#### The task:
Copy out the items word for word, starting at the line containing "The image size" and running through the end of the items. Leave the pictures out of your copy.

— Start of Input for this task —

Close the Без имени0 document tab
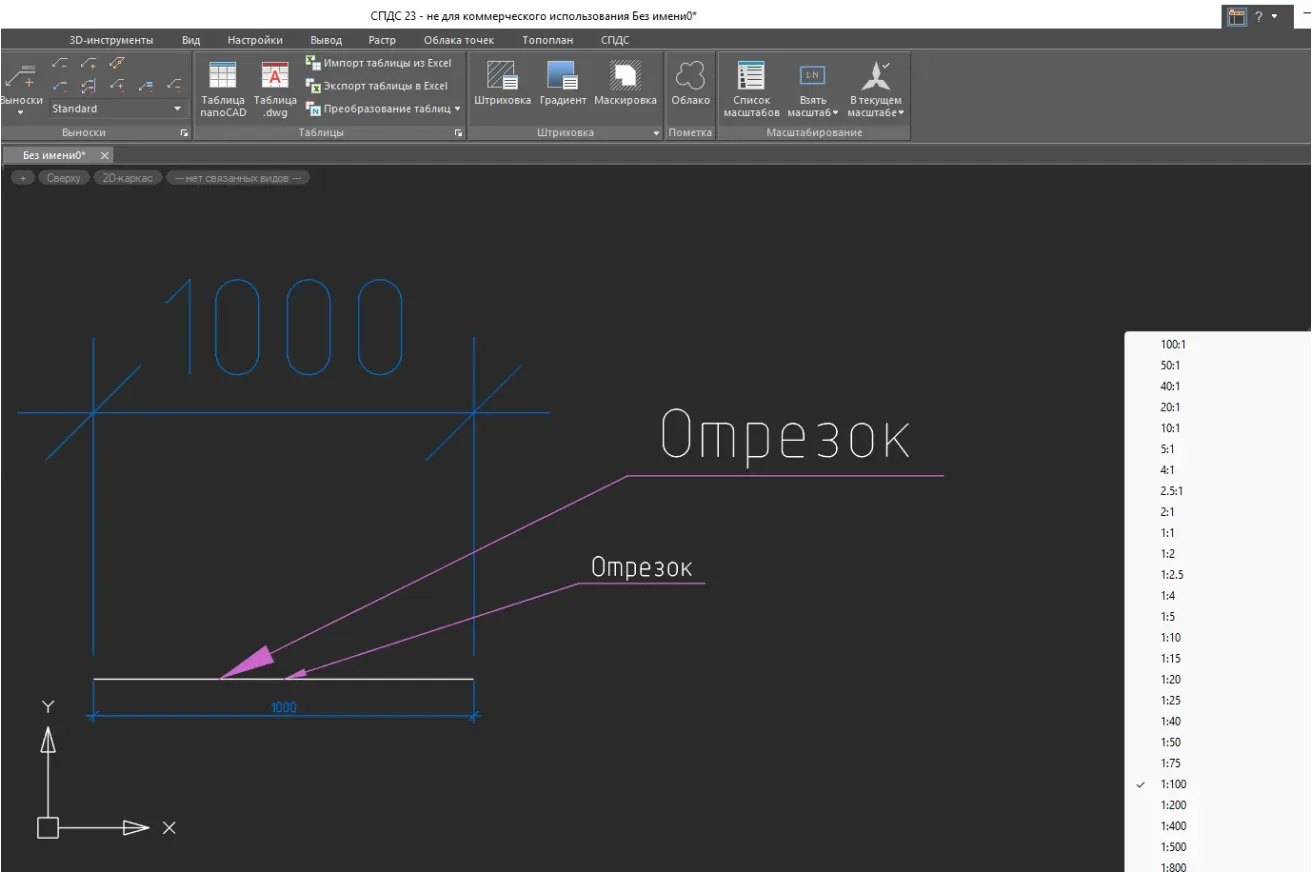This screenshot has width=1312, height=872. 105,155
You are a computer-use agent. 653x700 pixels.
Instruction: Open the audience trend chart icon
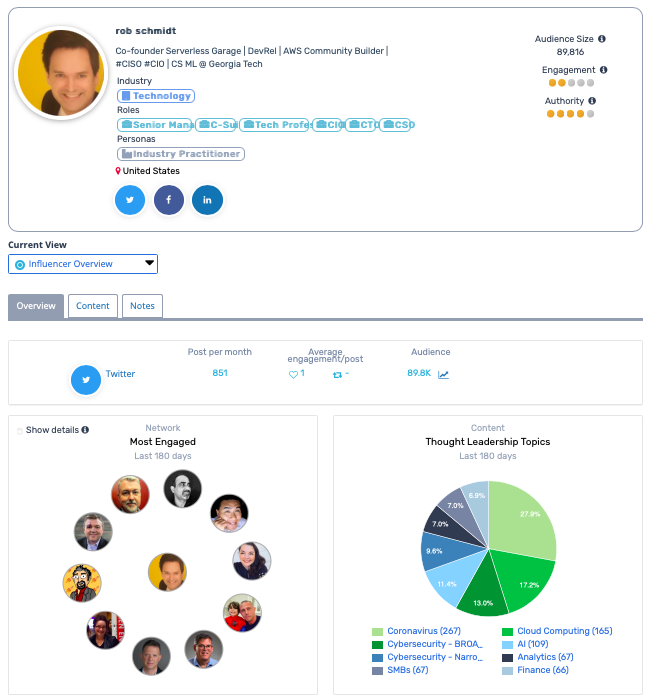tap(443, 375)

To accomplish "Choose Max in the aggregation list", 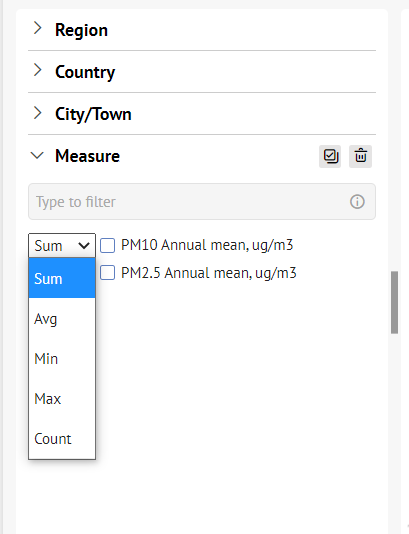I will (x=62, y=398).
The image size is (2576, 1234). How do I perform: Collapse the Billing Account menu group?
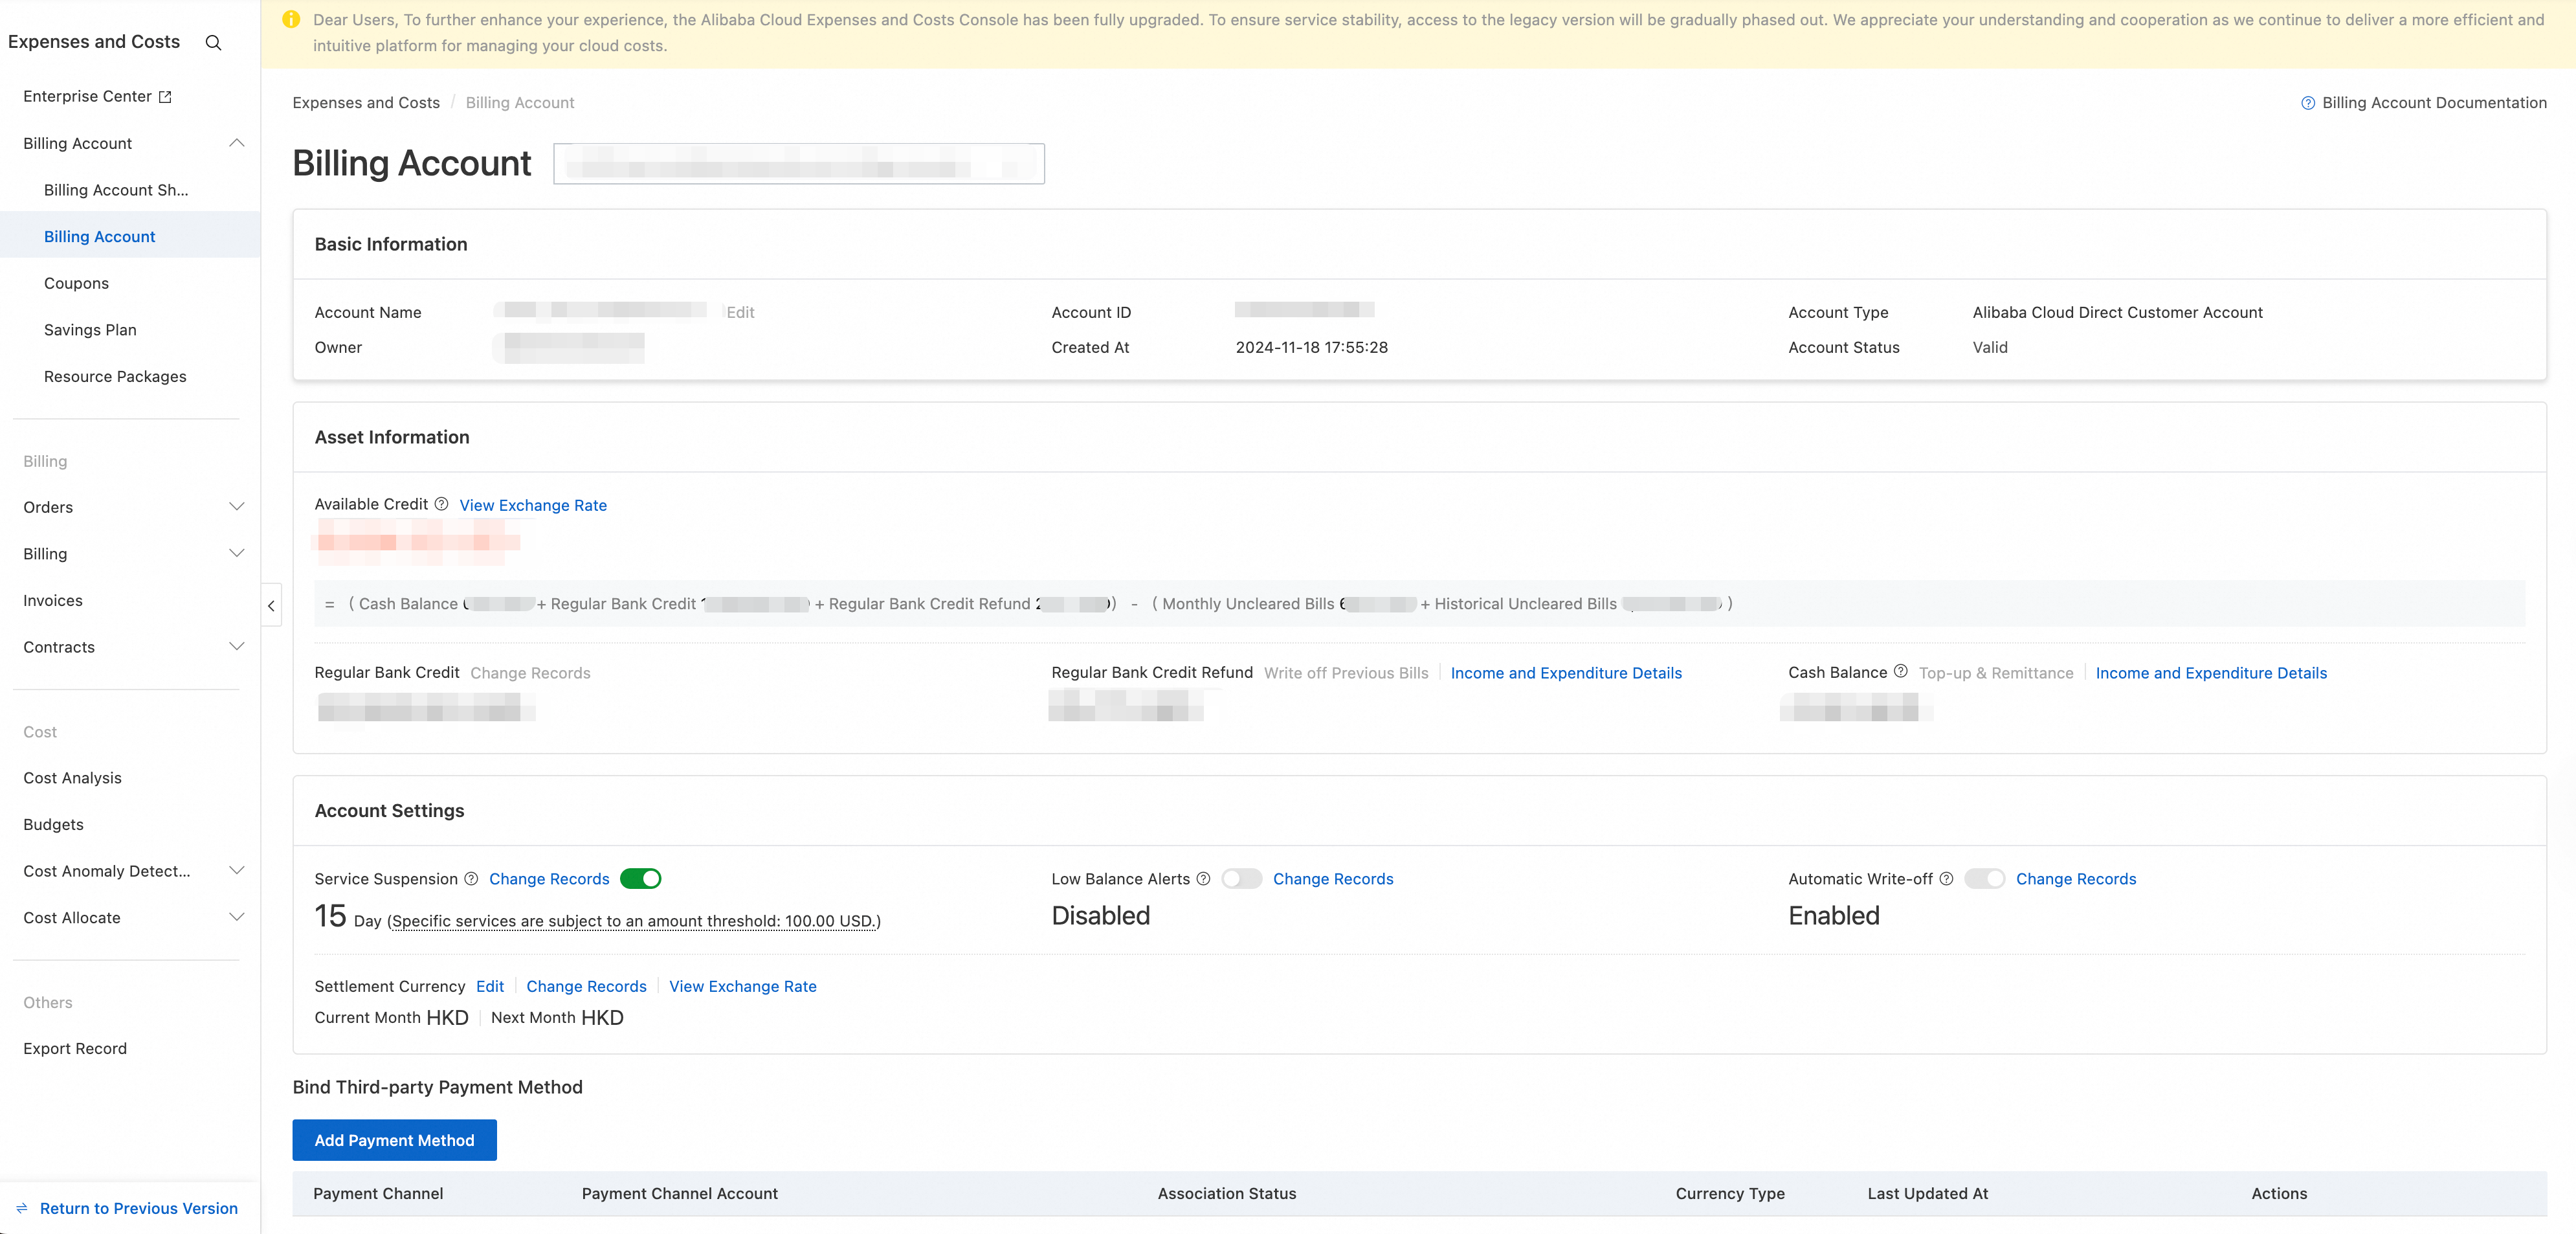pyautogui.click(x=237, y=143)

— End of Input for this task —

#### The answer:
The image size is (2576, 1234). How do I perform: Collapse the Billing Account menu group?
pyautogui.click(x=237, y=143)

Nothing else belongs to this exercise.